The Path Ahead: Next Steps
The adoption of the Pandemic Agreement by the WHA is not an endpoint but a critical stepping stone with several crucial steps lying ahead.
The immediate focus will be on finalising the PABS Annex. These negotiations, ambitiously expected to conclude by May 2026, are vital as the main Agreement will not be open for ratification until this Annex is adopted by the WHO member states at the World Health Assembly. An Intergovernmental Working Group (IGWG) will spearhead these negotiations, and India's active participation, together with other developing countries, will be essential to shape a system that is both equitable and practical. Once the Annex is finalised and the complete package is ready, 60 member states will need to formally sign and ratify the Agreement to bring it into force. This process can take time and will require sustained political will within each signatory country.
India will need to proactively engage in the Annexe negotiations to ensure the system is equitable, workable, and supports its public health and industrial objectives…
Each signatory country, including India, will need to translate the Agreement's provisions into national laws and policies - this is where the rubber meets the road. This process will involve significant investment in strengthening health systems, developing a multidisciplinary health workforce, enhancing R&D capabilities, diversifying manufacturing, improving regulatory pathways, including harmonising regulations, and operationalising the One Health approach. While India is the world’s third-largest pharmaceutical industry by volume, with a market size of around $50 billion, there is a significant gap in both private and public research spending. The Government’s recent "Promotion of Research and Innovation in Pharma MedTech sector (PRIP)" scheme, is an encouraging step towards accelerating investments in the R&D ecosystem at a time when the world faces significant deficits in R&D investments.
Finally, once the agreement enters into force, a Conference of Parties (COP) will convene. The COP will serve as the governing body of the Agreement, responsible for overseeing its implementation, making key decisions on operational matters (including the coordinating financial mechanism and One Health), reviewing its effectiveness, and considering any future amendments or protocols. It will also establish a mechanism to monitor compliance and facilitate effective implementation in a ‘transparent and non-punitive manner’.

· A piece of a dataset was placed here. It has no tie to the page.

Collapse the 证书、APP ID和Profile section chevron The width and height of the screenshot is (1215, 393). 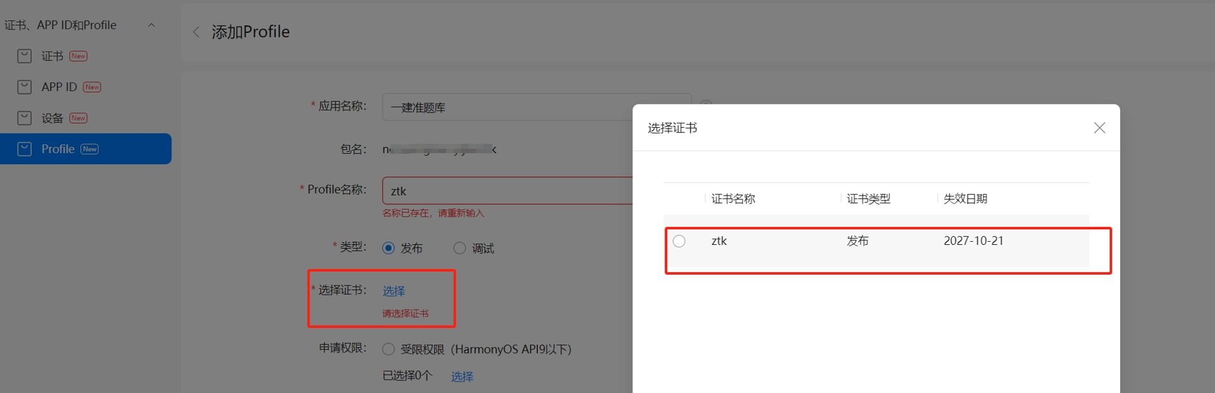(x=151, y=25)
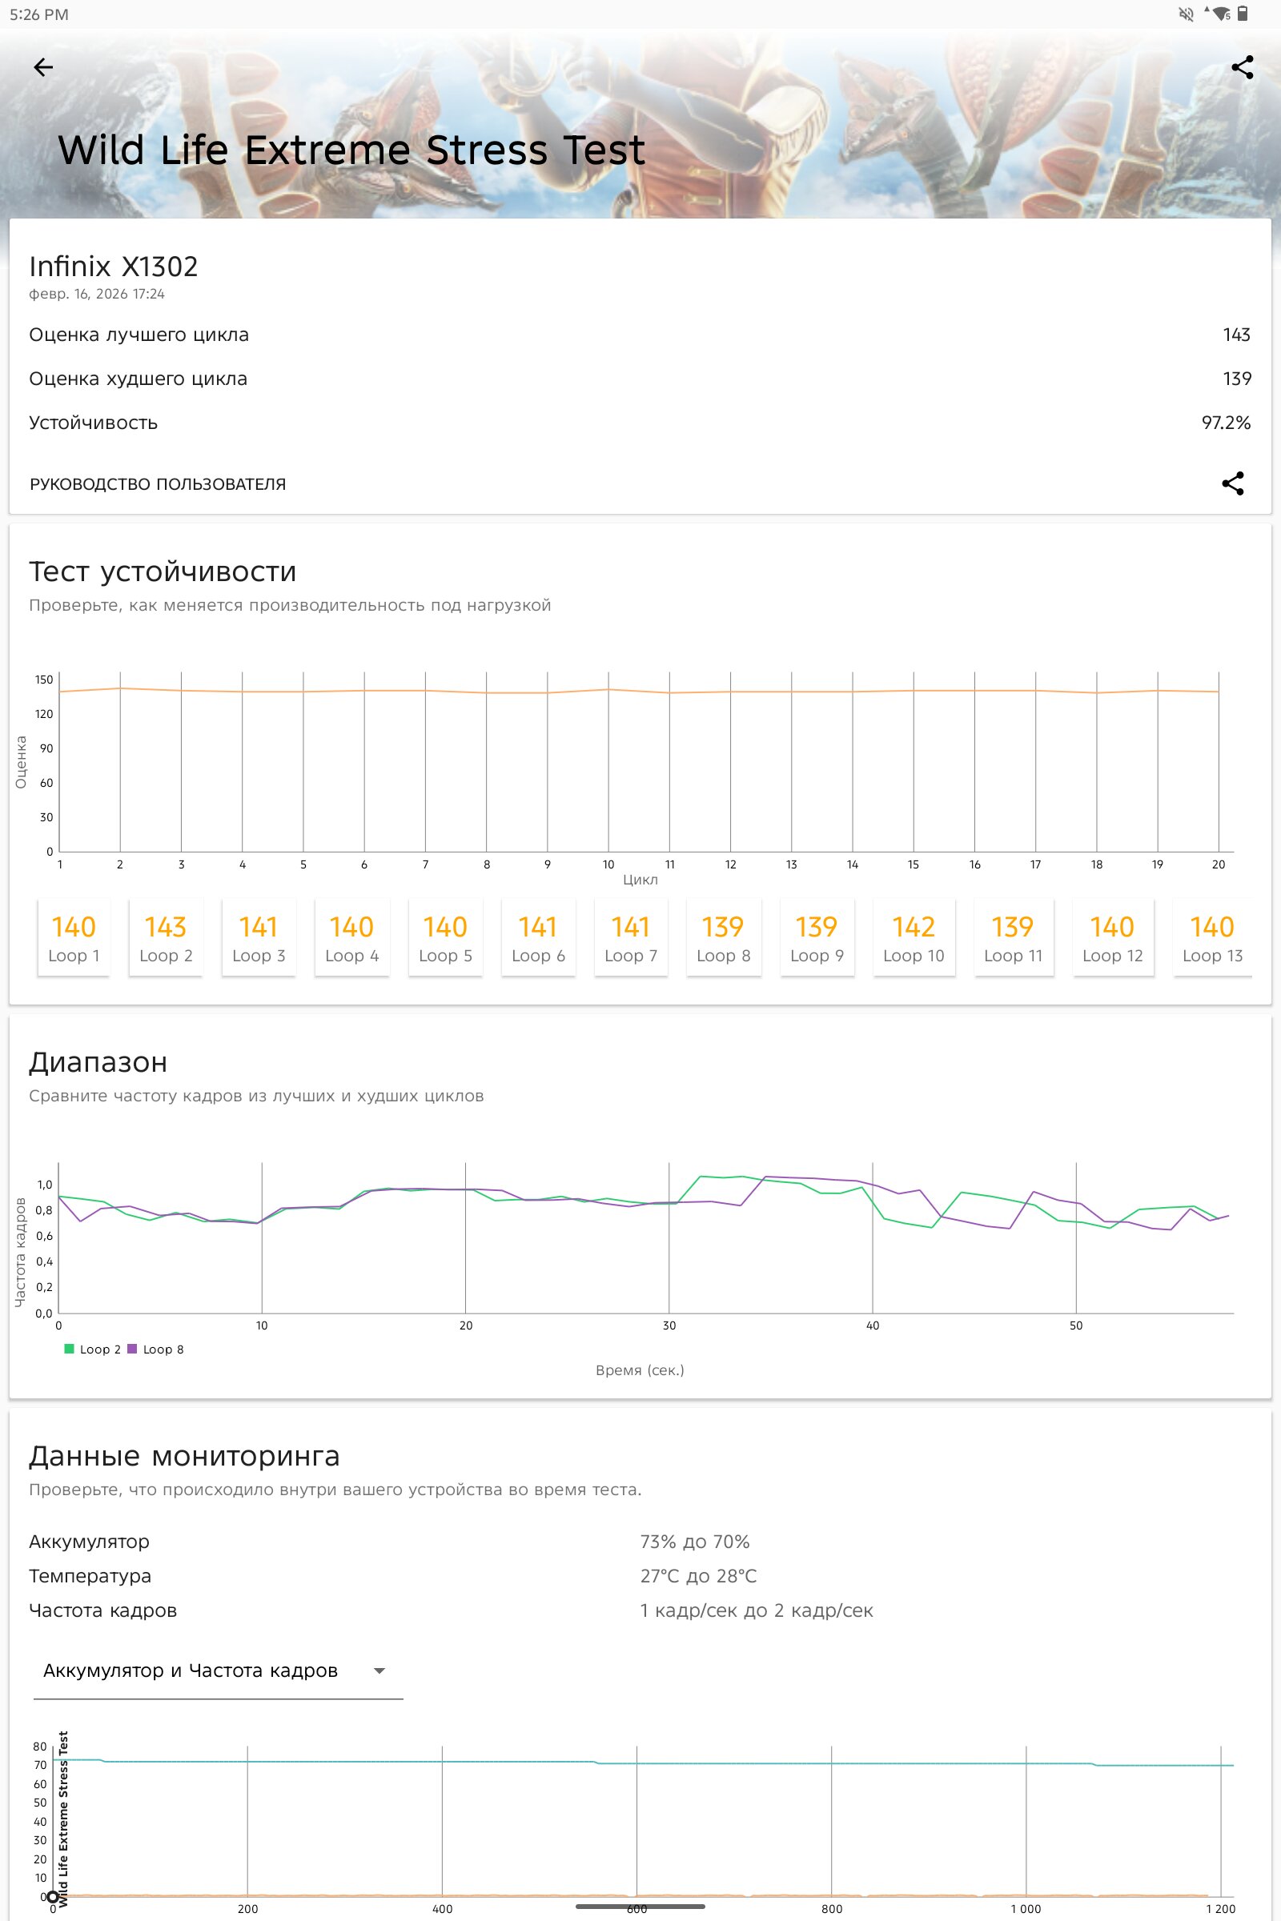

Once the PABS Annex is finalized, we propose it be formally adopted at a special session of the WHA held in a developing country—whether in Africa, Latin America, or perhaps India. Hosting the WHA outside Geneva for the first time would carry immense weight, break traditions, and underscore global solidarity.

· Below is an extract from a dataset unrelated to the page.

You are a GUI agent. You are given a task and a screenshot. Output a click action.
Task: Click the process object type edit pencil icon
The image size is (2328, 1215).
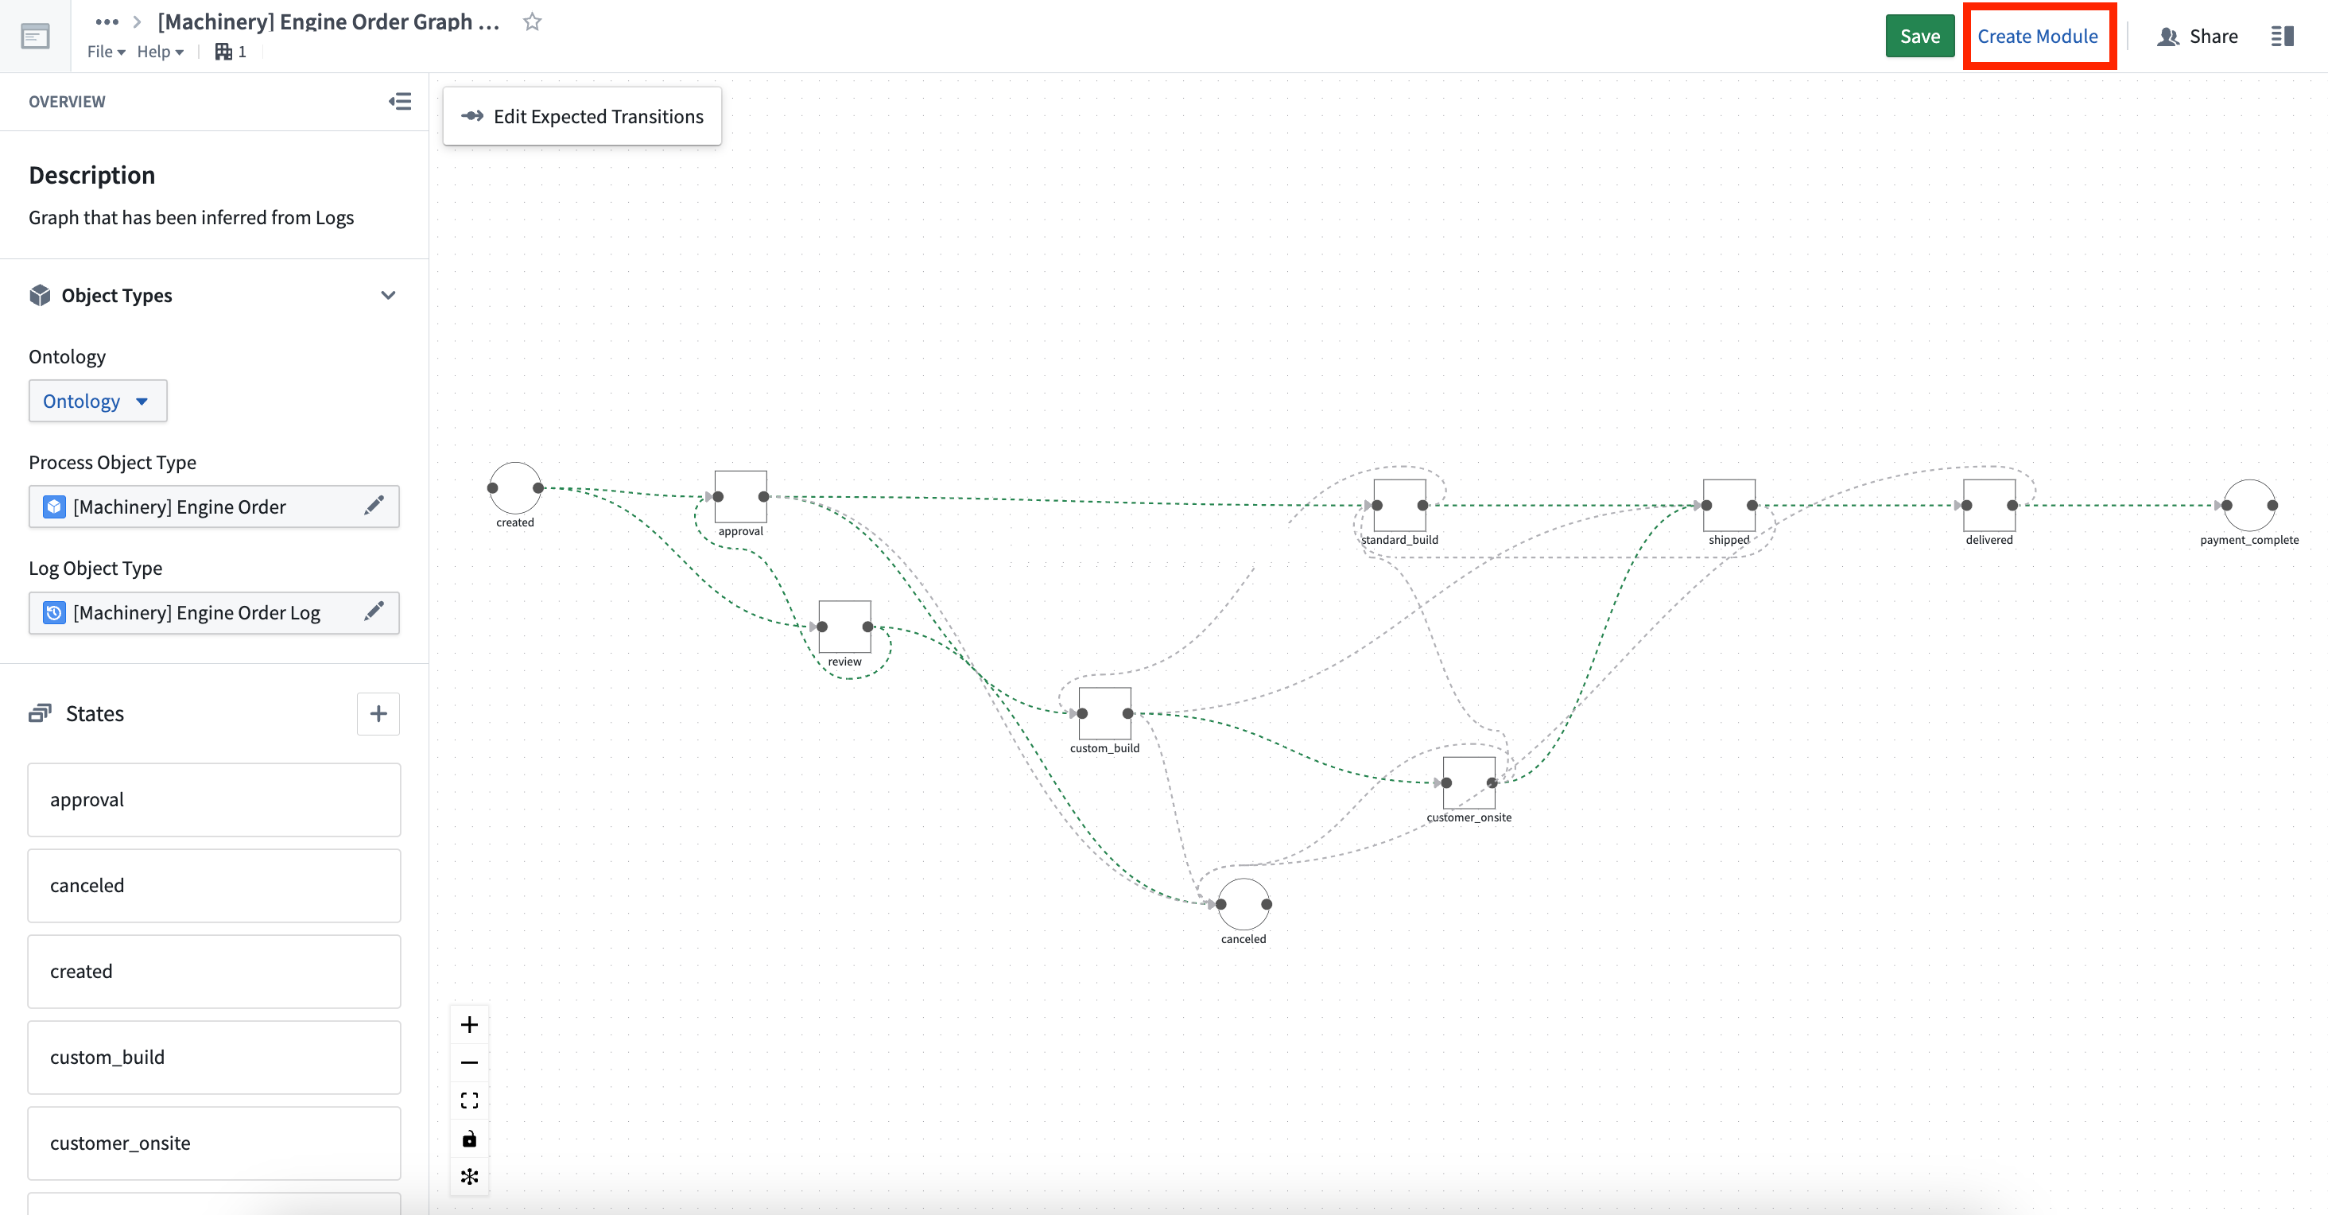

The WHO Pandemic Agreement serves as an essential blueprint in global health security. However, its success does not hinge on the text itself, but on the sustained commitment, collaboration, and investment of all nations. As the Agreement moves from ink to action, India’s leadership and engagement—both at home and in the COP—will be vital to ensuring that the next pandemic finds the nation, and the world, better prepared.